Contoh Khutbah Jumat :
Pesan dan Makna Bulan Rajab
Oleh : Drs. KH. Miftakhul Falah


اَلْحَمْدُ ِللهِ ، اَلْحَمْدُ ِللهِ الَّذِيْ أَحْرَمَ رَجَبَ بِإِسْرَاءِ الرَّسُوْلِ مِنَ الْمَسْجِدِ الْحَرَامِ اِلَى الْمَسْجِدِ اْلأقْصَى ،

وَالَّذِيْ يَأْمُرُنَا بِالتَّقْوَى مْدَّةَ أُمُوْرِنَا ، نَحْمَدُهُ وَنَسْتَعِيْنُهُ فِيْ كُلِّ أَهْوَالِنَا ، أشْهَدْ أنْ لاَ إلَهَ إلاَّ اللهُ وَأَشْهَدُ أَنَّ مُحَمَّدًا عَبْدُهُ وَرَسُوْلُهُ ،

وَالصَّلاَةُ وَالسَّلاَمُ عَلَى أشْرَفِ عِبَادِهِ سَيِّدِنَا مُحَمَّدٍ وَعَلىَ اَلِهِ وَصَحْبِهِ وَعِتْرَتِهِِِِ أمََّا بَعْدُ

فَيَا أيُّهَا النَّاسُ أُوْصِيْكُمْ بِتَقْوَى اللهِ وَالسَّمْعَ وَالطَّاعَةِ

قَالَ اللهُ سُبْحَانَهُ وَتَعَالَى : سُبْحَانَ الَّذِى أَسْرَى بِعَبْدِهِ لَيْلاً مِّنَ الْمَسْجِدِ الْحَرَامِ اِلَى الْمَسْجِدِ اْلأَقْصَا الَّذِى باَرَكْنَا حَوْلَهُ لِنُرِيَهُ مِنْ آيَتِنَا إِنَّهُ هُوَ السَّمِيْعُ الْبَصِيْرُ ،

وَقَالَ رَسُوْلُ اللهِ صَلَّى اللهُ عَلَيْهِ وَسَلَّمَ :

وَإنْ تَأْمُرُ عَلَيْكُمْ عَبْدٌ فَإنَّهُ مَنْ يَعْشَ مِنْكُمْ فَسَيَرَى اخْتِلاَفًا كَثِيْرًا، فَعَلَيْكُمْ بِسُنَّتِيْ وَسُنَّةِ الْخُلَفَاءِ الرَّاشِدِيْنَ اْلمَهْدِِِيِّيْنَ مِنْ بَعْدِيْ تَمَسَّكُوْا 
بِهَا وَعَضُّوْا عَلَيْهَا بِالنَّوَاجِذِ ، فَاتَّقِِ اللهَ حَيْثُ مَا كُنْتَ وأتْبِعِِِِِ السَّيِّئَةَ الْجَسَنَةَ تَمْحُهَا وَخَالِقِ النَّاسَ بِخُلُقٍ حَسَََنٍ




Hadirin Sidang Jum'at yang Dimuliakan Allah SWT
Tanpa terasa, sepekan sudah kita melewati bulan Rajab di tahun ini.
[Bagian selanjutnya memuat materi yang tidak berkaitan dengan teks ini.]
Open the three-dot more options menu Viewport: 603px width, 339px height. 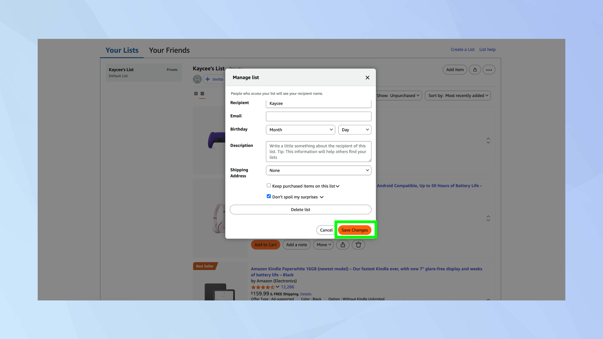pos(489,70)
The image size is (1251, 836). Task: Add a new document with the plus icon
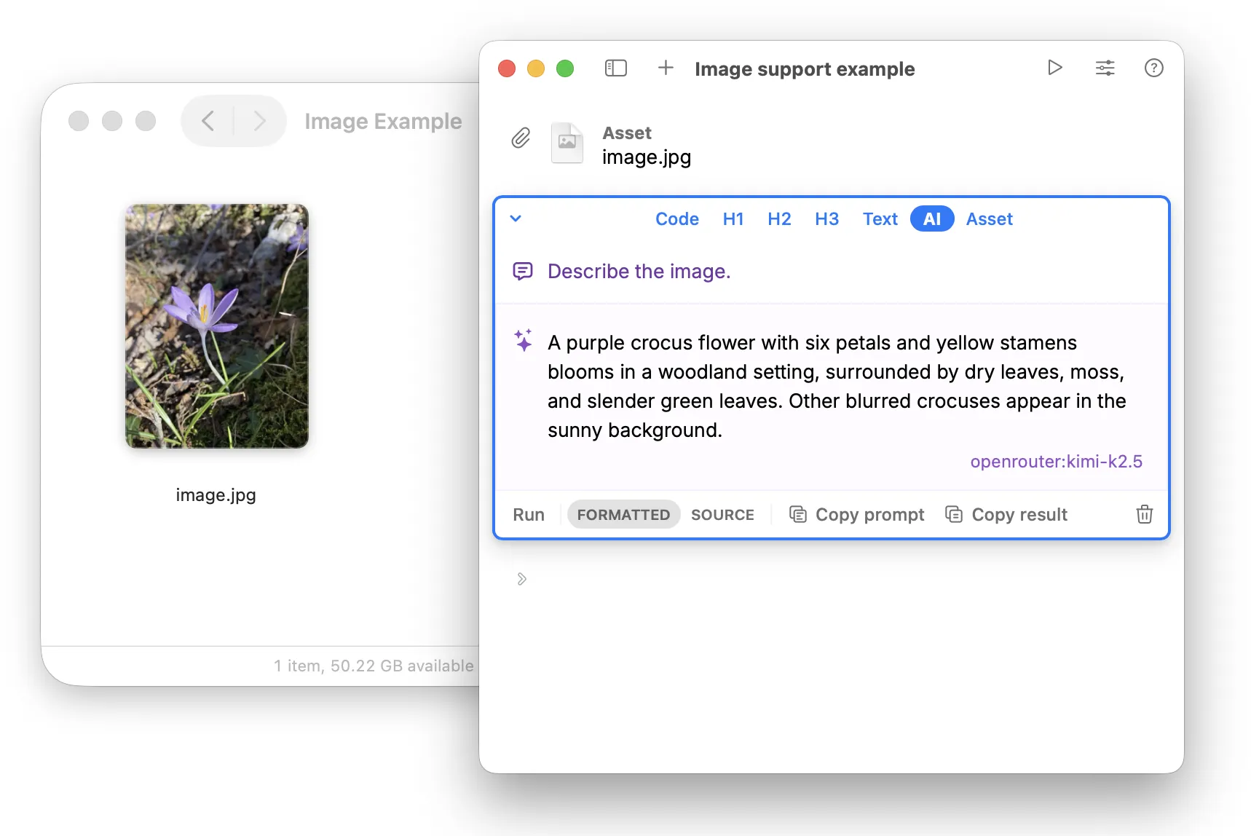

Beraneka kejadian dan peristiwa terus berlalu silih berganti, mengisi tiap detik, menit, jam, hari dan minggu-minggu kita. Berbagai kondisi kita lalui dari tahun ke tahun. Ada kebahagiaan yang kita rayakan dan ada kesedihan yang kita rasakan, namun kita harus tetap hidup tanpa penyesalan. 

Kita mesti senantiasa optimis, meski berbagai rintangan senantiasa menghimpit dan menguras keimanan.
Karena ketaqwaan adalah pangkal dari segala sikap dan keputusan kita menghadapi problematika dunia, maka marilah kita senantiasa meningkatkan ketaqwaan kita kepada Allah SWT. 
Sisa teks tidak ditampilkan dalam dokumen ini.